> **To do**
[A] Copy, without any changes, everything in the records from the line containing "Given: Click help icon beside 支付宝帐号 field" down to the line containing "click(1288, 90)", including both of those lines.
[B] Continue the text about historic Manhattan institutions, picking up after its last sentence.

> **Text extract**
######
A group of people gathered in 1948 to form a conservative synagogue. It took them until 1962, when they moved into this building, to find a permanent home. Originally built in the 1860s as the First German Baptist Church and then taken over by the Ukrainian Orthodox Church in 1926, it still has two of the onion-shaped domes from years ago standing high above.
Founded in 1786 with a grant from Robert Murray, a wealthy merchant, and educating New York’s Quaker population at this 16th Street location since 1860, the Friends Seminary is the oldest co-ed K-12 school in New York City. The institution holds true to the Quaker principles of diversity, inclusion, and peace, seeking to shape well-rounded and thoughtful scholars, artists, and athletes through their curriculum.
######
> **Record extracts**
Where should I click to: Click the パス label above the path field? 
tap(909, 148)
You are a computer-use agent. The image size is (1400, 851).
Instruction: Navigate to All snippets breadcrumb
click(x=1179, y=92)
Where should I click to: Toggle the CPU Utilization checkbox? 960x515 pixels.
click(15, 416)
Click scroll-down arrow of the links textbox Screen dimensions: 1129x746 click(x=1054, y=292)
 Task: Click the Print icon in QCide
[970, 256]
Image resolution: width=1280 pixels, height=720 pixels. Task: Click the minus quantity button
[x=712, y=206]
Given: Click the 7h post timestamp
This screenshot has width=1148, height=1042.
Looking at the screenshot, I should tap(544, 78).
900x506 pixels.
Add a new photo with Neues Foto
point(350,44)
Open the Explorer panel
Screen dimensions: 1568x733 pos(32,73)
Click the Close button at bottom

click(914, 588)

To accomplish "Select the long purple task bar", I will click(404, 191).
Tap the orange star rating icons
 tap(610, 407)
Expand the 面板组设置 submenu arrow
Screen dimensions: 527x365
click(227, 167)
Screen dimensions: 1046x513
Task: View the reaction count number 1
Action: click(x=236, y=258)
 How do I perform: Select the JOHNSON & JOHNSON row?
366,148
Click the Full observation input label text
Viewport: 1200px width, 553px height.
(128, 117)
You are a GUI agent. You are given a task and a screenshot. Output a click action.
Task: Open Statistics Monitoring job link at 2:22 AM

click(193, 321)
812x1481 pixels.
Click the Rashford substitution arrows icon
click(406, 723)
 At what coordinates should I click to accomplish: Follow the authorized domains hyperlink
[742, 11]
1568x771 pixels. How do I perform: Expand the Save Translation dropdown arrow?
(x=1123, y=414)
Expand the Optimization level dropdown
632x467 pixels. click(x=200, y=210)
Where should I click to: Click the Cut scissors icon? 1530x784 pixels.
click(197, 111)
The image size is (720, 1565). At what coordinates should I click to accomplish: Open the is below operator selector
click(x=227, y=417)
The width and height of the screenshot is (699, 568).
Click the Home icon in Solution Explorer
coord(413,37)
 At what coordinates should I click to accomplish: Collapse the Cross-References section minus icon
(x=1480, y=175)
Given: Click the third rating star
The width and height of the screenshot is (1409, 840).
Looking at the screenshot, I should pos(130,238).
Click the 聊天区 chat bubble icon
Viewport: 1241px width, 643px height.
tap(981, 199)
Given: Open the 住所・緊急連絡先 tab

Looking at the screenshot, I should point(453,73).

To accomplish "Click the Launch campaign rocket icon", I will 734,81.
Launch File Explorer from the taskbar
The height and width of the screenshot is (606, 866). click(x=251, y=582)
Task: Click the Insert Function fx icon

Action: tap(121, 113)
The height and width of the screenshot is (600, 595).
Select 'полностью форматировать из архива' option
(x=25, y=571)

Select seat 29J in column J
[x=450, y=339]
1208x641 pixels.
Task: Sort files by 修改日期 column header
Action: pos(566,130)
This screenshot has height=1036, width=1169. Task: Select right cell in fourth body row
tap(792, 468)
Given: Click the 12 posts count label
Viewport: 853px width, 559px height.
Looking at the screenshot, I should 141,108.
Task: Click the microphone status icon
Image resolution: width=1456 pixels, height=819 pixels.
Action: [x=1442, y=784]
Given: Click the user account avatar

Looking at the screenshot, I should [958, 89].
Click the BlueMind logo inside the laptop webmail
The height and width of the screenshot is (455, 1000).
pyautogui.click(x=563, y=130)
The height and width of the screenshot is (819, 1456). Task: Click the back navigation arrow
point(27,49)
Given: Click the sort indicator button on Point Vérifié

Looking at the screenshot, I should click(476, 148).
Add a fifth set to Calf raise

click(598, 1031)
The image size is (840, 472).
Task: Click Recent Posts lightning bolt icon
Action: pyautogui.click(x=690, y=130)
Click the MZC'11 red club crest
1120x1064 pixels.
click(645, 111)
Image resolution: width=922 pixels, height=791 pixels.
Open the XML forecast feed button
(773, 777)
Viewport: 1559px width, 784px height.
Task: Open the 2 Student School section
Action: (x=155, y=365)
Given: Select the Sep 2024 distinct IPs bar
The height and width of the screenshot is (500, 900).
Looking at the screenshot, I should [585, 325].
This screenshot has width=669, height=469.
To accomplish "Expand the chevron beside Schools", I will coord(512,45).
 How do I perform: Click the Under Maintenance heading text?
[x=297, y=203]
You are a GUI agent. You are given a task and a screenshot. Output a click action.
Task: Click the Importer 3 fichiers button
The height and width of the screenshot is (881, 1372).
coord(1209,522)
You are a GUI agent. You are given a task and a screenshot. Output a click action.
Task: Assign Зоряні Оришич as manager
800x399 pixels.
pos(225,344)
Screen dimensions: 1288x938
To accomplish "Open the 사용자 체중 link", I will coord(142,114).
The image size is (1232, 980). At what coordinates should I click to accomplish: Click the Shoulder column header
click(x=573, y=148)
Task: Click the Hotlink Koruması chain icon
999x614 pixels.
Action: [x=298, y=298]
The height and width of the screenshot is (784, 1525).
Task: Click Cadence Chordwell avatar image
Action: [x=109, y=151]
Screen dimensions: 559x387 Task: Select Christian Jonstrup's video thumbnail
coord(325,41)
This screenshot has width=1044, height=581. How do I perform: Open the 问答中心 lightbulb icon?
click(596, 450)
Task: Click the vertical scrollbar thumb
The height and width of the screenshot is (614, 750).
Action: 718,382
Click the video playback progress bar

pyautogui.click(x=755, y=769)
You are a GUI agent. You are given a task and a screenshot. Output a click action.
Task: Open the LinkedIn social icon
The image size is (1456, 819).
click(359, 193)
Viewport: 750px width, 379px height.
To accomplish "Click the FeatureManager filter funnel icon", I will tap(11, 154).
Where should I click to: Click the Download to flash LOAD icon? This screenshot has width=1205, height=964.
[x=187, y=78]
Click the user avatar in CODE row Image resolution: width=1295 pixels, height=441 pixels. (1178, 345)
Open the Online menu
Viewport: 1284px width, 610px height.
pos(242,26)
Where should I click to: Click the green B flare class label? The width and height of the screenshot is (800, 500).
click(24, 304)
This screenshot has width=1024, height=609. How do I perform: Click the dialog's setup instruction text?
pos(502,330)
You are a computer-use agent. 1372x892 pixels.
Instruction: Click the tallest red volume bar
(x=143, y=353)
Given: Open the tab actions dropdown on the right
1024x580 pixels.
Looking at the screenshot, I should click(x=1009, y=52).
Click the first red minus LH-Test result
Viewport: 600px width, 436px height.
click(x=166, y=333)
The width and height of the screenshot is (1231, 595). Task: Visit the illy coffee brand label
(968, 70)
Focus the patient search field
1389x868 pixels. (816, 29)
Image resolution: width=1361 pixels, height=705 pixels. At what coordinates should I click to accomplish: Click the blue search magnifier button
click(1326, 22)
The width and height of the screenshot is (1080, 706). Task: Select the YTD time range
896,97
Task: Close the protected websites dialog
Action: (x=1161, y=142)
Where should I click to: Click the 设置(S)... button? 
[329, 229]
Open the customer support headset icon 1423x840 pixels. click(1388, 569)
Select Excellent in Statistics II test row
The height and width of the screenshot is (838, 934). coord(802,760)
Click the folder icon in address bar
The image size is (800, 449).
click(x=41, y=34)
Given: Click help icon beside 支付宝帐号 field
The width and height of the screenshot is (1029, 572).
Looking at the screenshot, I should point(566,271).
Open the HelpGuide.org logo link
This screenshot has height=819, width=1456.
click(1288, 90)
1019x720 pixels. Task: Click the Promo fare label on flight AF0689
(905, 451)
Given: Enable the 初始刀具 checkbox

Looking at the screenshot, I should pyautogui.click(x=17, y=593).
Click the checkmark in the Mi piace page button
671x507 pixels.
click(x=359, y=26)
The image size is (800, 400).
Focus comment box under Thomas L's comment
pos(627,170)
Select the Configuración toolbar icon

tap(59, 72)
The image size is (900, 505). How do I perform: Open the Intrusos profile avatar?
######
> **Answers per task**
[A]
Given: Click help icon beside 支付宝帐号 field
The width and height of the screenshot is (1029, 572).
Looking at the screenshot, I should point(566,271).
Open the HelpGuide.org logo link
This screenshot has height=819, width=1456.
click(1288, 90)

[B]
There is a plaque here that marks the residence of English-born poet, Wystan Hugh Auden, an East Villager from 1953 to 1972, a year before he died. Take a dip into a line from his poem "As I Walked Out One Evening"... that struck us as rather fitting for our own endeavor... As I walked out one evening, Walking down Bristol Street, The crowds upon the pavement Were fields of harvest wheat. Though best known for this elegant and tragic meditation on the nature of time, he published more than 400 poems during his lifetime, and also wrote many essays and reviews. Interestingly, the basement of the building where he lived once housed Russian left-wing newspaper Novy Mir, where Leon Trotsky spent time working in the years leading up to the Russian Revolution.
Built and consecrated in 1799, St Mark’s Church-in-the-Bowery is Manhattan’s oldest site of continuous worship and the second oldest church building. It inspired the naming of nearby St. Mark’s Place and is listed on the National Register of Historic Places. Today, however, it might be better known as a community gathering place, thanks to the many plays, dances, poetry readings, avant-garde films and political events that have been taking place on the premises for decades. St. Mark’s Church also has a significant burial ground, housing the vault of Peter Stuyvesant along with other prominent founders of New York City. When visiting the Minthorne House on 1st Street, we learned that several members of the Minthorne family were also buried here.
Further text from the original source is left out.